Hmmm… This is not the picture paraded in the media. But, of course, who knows more about life in the GDR, Cold-warriors or the citizens of the former socialist country?

Another younger man, Birger, interviewed in a café, also defends the GDR: "Most East German citizens had a nice life… I certainly don't think that it's better here." He goes on to subtly prick the smugness of the Der Spiegel writer: "I know, what I'm telling you isn't all that interesting. The stories of victims are easier to tell… In the public's perception, there are only victims and perpetrators.
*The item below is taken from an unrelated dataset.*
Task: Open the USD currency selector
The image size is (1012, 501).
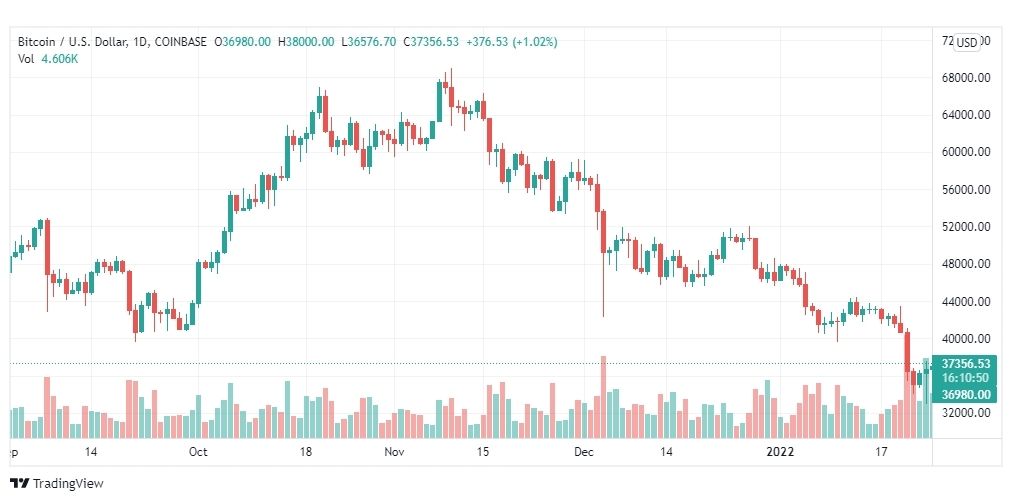Action: click(x=966, y=43)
But the masses fall by the wayside." Indeed, they do, especially when viewed through the eyes of privileged capitalist commentators who find a cause in every dissident, every unpublished poet, or every café intellectual crowing about the lack of freedom. But dry figures of income distribution, employment, social security, education and cultural participation make for boring copy… except to the masses.

The Cold Warriors at Der Spiegel will never grasp the meaning of the poll results, but hopefully their message will not be lost on those who seek a better life for working people in the US.
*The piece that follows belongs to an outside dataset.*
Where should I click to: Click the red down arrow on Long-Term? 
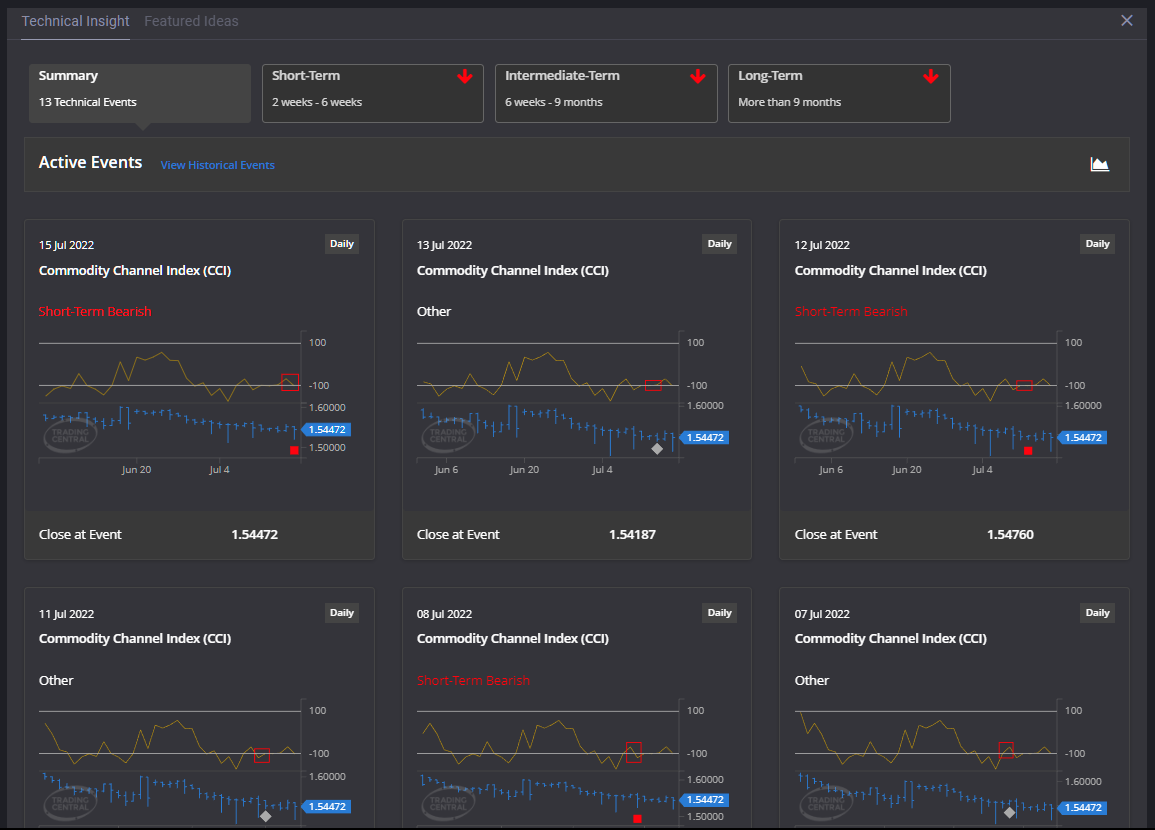931,77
(The full Der Spiegel article is available on-line at the MLToday website: http://mltoday.com/en/majority-of-eastern-germans-feel-life-better-under-communism-642-2.html)

Zoltan Zigedy
zoltanzigedy@gmail.com

3 comments:

Joe said...

I lived in the GDR as a young man. It's amazing about what people looking back nostalgically at it can't grasp.

Anonymous said...

I lived in the GDR as a young man in the 1980s. I fully understand why people keep looking back at those times. Not because the life was easier, but because today their past is being transformed into a monster by some shitty new "historians" who are totally brainwashed and hired to do some asslicking propaganda job for war mobsters, media-monopolies and criminals in CIA, NATO, White House etc. Despite obvious political and economic pressures people in the GDR never lost their dignity and I salute them. Whereas some guys from the West for 20 years have been telling them "you are a dirty Stasi whore, you've never had a decent life at all".

A.M.

Anonymous said...

Large numbers of the GDR populous want to make sure their neighbors never get ahead and will welcome a secret police state to accomplish this. This psychological comfort food seems an easy sell over there.
I am not too suprised as here in the US as many as 20% feel approximately the same way. The main difference here is they do not call themselves socialists. but hide their feelings most times.
As in the GDR they chose equality over liberty when the choice is presented though.
I believe the US educational system does seem to support the economic and social model of centralization, but the actual market place culture seems to present enough opportunity and success to educate the sensibilities of most people the other way.
There is a sort of general entrepeneurial spirit here created by day to day living which leads to people expecting their lives to improve by their own efforts and little to result from turning it all over to the state. Most state welfare efforts are seen as traps for those involved and people put down those they suspect of taking advantage without just cause.
Even many leftists find the opportunity society too much to resist and take that road... the road of risk, ending up better off if not rich.
Socialists in the US even call themselves progressives or liberals or something else and can only support and inch at a time change toward a controlling state.
For hope and change they support thin and watered down measures like those Obama et al has presented. Its all quite hopeless here to get to socialism head on so they must always couch it by taking a long torturous circuitous route. Even Obama had had to backpeddle like crazy since he is suspected of playing the statist game and his Democrat Party apparatchics have begun a revolt, leaving his 20% by themselves, exposed and likely to be ousted and out next election cycle.